Die Leitlinie dieser Fotoausstellung, so Bellon, ist es zu zeigen, wie Rap für Rapper und Rapperinnen als Möglichkeit wahrgenommen wurde oder noch immer wird, in der Gesellschaft aufzusteigen und reich zu werden.

Alles begann mit den Beats aus der Bronx

Die Ausstellung in Renens ist angereichert mit einer umfassenden historischen Zeitblende von den Ursprüngen der Hip-Hop-Kultur in der Bronx – über den Erfolg von Sens Unik in der Schweiz – bis zu Kendrick Lamar, der letztes Jahr als erster Solo-Rapper die Halbzeitshow des Super Bowls bespielen durfte.

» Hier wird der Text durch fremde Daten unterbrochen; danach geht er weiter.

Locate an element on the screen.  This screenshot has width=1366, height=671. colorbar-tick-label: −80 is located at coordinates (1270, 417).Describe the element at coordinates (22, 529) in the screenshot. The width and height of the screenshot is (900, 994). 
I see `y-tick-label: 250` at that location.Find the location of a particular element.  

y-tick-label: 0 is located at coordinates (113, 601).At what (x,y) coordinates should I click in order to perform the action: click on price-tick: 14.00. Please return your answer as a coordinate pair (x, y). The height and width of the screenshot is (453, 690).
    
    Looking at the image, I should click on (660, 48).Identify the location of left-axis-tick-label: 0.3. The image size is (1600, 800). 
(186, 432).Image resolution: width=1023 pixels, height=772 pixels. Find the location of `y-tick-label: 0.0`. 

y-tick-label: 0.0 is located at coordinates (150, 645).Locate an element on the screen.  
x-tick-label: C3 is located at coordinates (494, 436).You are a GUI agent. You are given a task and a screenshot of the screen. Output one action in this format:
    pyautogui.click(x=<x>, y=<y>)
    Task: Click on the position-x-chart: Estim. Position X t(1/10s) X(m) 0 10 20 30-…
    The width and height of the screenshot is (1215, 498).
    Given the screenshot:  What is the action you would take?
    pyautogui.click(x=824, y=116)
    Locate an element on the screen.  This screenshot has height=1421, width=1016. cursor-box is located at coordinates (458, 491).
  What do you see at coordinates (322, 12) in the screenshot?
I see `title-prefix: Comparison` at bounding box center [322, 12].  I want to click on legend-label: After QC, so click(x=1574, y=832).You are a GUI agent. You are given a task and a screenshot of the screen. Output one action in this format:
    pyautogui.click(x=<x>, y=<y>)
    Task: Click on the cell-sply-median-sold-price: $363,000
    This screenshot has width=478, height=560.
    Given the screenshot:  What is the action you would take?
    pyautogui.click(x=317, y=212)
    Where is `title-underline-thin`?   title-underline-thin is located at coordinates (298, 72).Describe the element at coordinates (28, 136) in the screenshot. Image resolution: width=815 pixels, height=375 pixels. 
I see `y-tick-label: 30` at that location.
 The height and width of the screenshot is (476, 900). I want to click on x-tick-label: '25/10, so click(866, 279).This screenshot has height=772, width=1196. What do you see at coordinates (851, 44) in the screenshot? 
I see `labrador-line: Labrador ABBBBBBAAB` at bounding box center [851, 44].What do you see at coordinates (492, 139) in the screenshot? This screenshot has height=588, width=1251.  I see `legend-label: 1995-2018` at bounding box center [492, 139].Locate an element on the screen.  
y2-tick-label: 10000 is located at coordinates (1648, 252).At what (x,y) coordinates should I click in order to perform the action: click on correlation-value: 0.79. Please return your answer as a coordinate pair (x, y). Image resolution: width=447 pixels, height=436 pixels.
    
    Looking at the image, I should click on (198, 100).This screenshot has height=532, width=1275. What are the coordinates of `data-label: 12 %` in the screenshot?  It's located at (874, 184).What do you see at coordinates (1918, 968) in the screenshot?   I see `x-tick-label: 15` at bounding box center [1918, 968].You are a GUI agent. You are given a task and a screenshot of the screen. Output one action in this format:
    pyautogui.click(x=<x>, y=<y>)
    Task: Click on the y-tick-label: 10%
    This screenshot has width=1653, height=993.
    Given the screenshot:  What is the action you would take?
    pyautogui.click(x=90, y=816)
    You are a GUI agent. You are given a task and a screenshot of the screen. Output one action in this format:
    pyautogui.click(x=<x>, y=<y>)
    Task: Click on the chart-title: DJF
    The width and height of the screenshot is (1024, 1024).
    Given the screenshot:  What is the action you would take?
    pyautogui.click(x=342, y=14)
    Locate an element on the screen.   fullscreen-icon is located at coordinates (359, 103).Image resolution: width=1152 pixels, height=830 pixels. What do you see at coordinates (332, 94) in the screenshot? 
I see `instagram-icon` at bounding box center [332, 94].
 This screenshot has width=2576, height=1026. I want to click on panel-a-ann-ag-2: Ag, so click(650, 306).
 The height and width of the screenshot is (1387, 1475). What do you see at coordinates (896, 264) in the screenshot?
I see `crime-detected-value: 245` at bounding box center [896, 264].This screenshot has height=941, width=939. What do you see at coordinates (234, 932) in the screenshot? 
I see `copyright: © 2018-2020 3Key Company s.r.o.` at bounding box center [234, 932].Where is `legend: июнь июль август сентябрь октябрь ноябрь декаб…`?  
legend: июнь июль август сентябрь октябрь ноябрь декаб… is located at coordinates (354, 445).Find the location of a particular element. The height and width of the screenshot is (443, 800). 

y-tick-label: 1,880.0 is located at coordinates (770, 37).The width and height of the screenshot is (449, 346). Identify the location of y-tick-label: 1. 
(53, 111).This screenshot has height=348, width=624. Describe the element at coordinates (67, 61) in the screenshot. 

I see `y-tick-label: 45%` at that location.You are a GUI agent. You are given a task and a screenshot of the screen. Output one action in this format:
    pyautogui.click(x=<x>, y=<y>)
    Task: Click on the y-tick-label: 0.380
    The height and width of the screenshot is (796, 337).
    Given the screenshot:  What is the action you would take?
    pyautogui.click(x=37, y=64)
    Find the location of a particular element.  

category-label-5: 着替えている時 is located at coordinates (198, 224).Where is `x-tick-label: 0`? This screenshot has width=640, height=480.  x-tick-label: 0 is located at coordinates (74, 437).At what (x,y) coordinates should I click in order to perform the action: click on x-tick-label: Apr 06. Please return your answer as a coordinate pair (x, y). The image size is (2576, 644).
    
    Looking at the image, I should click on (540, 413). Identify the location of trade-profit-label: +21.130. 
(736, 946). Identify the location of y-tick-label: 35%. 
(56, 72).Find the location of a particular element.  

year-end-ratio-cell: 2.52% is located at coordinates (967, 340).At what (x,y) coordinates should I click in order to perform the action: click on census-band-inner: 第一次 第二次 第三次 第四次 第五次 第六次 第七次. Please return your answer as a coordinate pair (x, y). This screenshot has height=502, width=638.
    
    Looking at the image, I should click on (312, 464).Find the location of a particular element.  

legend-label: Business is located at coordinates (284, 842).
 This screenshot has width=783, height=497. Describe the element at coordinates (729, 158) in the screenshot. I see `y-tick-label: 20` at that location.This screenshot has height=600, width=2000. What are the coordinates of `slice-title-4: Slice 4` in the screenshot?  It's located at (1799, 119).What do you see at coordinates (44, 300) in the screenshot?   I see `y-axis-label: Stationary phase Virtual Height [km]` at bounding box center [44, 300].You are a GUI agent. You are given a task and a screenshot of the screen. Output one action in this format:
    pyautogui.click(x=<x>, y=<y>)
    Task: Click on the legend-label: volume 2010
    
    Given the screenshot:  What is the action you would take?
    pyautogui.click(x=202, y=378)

Zähne zeigen: «Can You Hear Me?» zeigt den Rapper A$AP Rocky mit Klunkern und vergoldeten Zähnen. Aufgenommen in Harlem, New York 2013.
Zähne zeigen: «Can You Hear Me?» zeigt den Rapper A$AP Rocky mit Klunkern und vergoldeten Zähnen. Aufgenommen in Harlem, New York 2013. Philip Knott

Die dreiteilige Ausstellung zieht ein breites Publikum an: «alte Rapfans aus den 1990ern, die aus Nostalgie und Liebe zum Hip Hop kommen. Und die 20 bis 25-Jährigen, die Sens Unik nicht kennen», so Chantal Bellon. Das sei nicht schlimm, aber sie findet es gut, «daran zu erinnern, woher diese Bewegung kommt und wer die Leute waren, die es der Bewegung ermöglicht haben, auch in der Schweiz zu existieren».